As mentioned in the first post, one of the things I wanted to address in this blog was my own post-PhD journey, in the hope that it might be helpful to others considering options for transitioning out of traditional academic career path (however you define that to be, usually that’s the path leading to a permanent lectureship, a topic for another blog post). One thing is certain, for me, like for many others, the route into my current employment as an IT project manager working in the area of software development has not followed a very linear route. In fact, if six years ago somebody had told me that there was a way of translating a PhD in sociology/gender studies and a mostly humanities background into a career in technology, I would really struggle to believe that claim. So how did I get there?

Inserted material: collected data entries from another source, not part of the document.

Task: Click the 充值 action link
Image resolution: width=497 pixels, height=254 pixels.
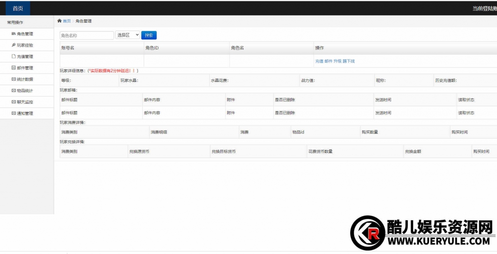Action: [319, 61]
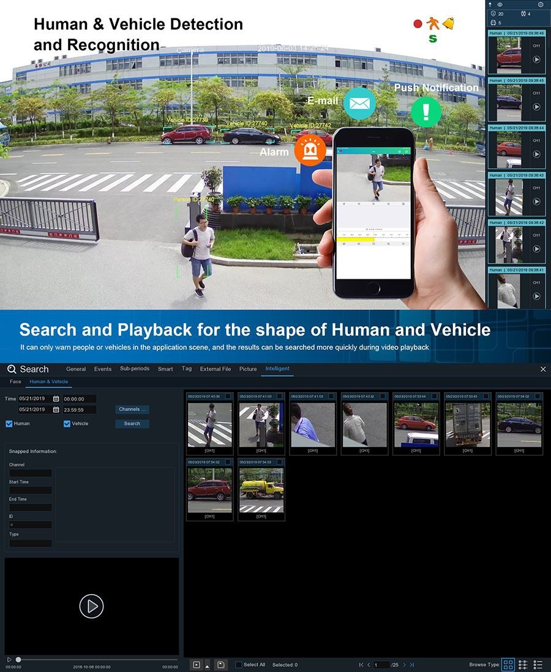
Task: Enable the Human detection checkbox
Action: 8,423
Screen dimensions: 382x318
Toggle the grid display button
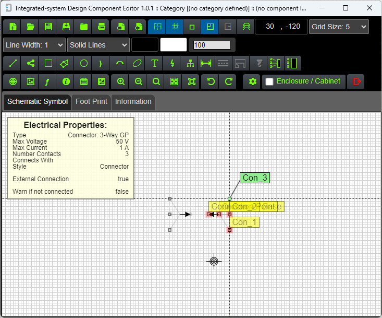tap(157, 27)
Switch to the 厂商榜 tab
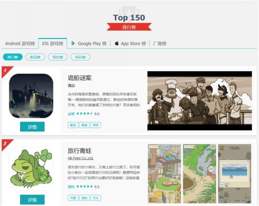This screenshot has height=206, width=259. coord(159,44)
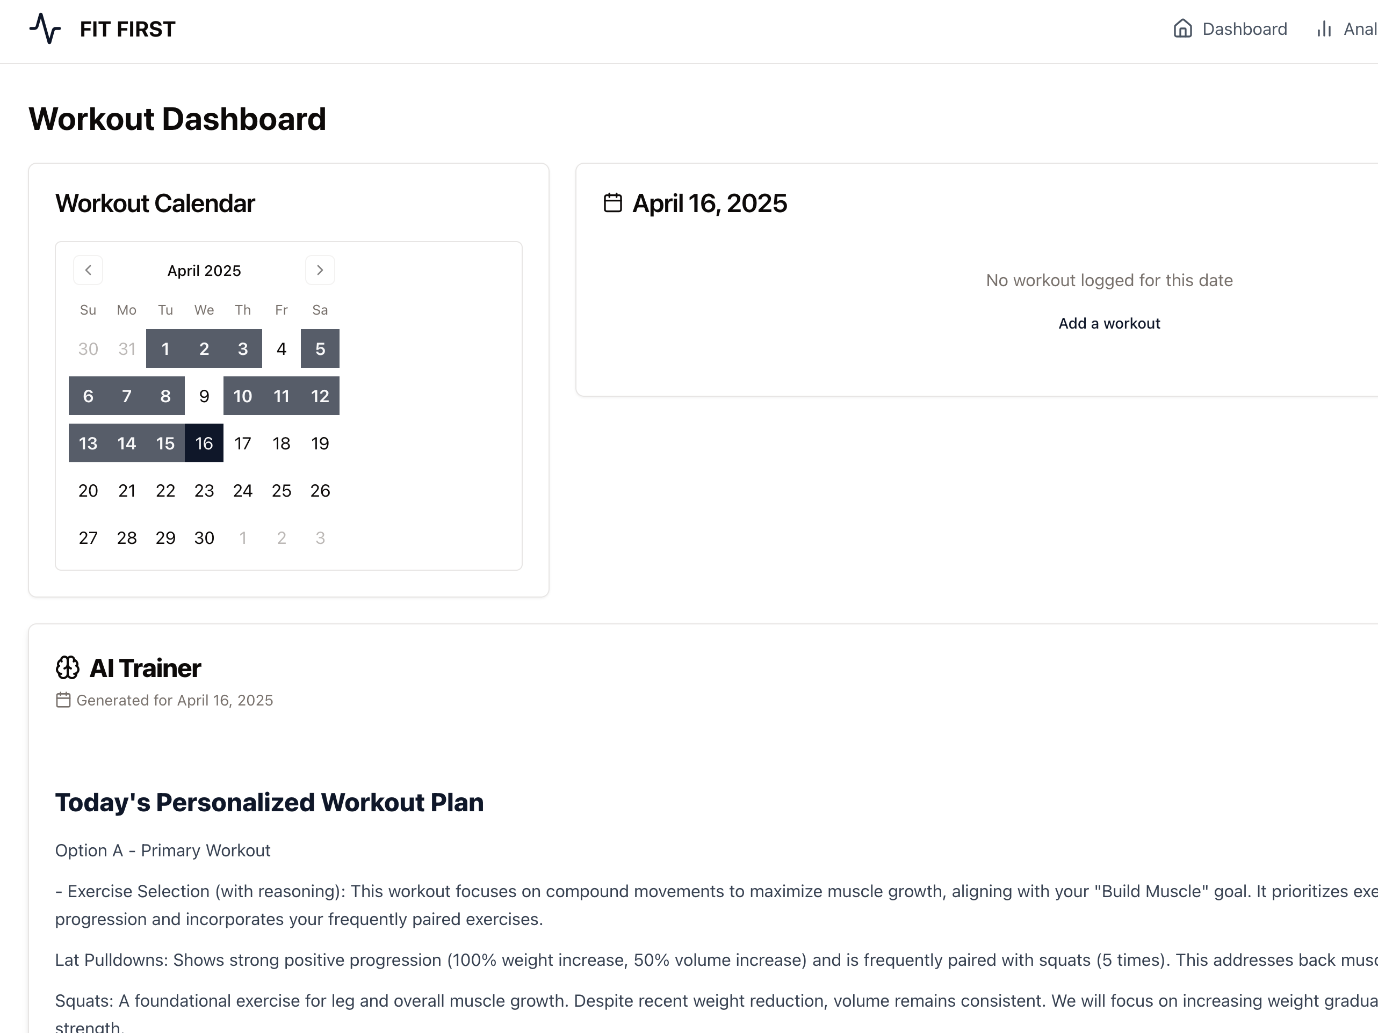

My key motivation for undertaking the PhD was to find an outlet for political activism I had been involved in as an undergraduate student and I poured a lot of energy in securing funding first for a MA in Gender Studies at Central European University and then for a doctoral research project that built on the masters. About two years into the PhD I finally admitted to myself that despite all the effort and the time I put into building an academic career, deep down I was no longer sure I wanted it. It felt like the bar for even an entry-level position was constantly getting raised and I would be expected to somehow turn myself into a perfect candidate with publications, grant-writing and teaching experience, and the more the better. Except I discovered I wasn’t that keen on teaching and so the thought of putting in an awful lot of time and energy into getting positions that for the foreseeable future would involve quite a lot of teaching, well, that didn’t appeal so much anymore. I wasn’t exactly sure what I should be doing instead but I had the writing up period to distract me and luckily, a month before I was due to submit my thesis, my supervisor mentioned that a project she was involved in needed a research assistant and asked if I was interested. Given that my funding was running out, I was very interested and started working in a role that involved supporting e-learning projects and developing teaching resources. Unfortunately, the research unit became the victim of cuts but there was a bit of a silver lining there as in my last six months there I was informally promoted to the role of project manager as the other members of staff were leaving.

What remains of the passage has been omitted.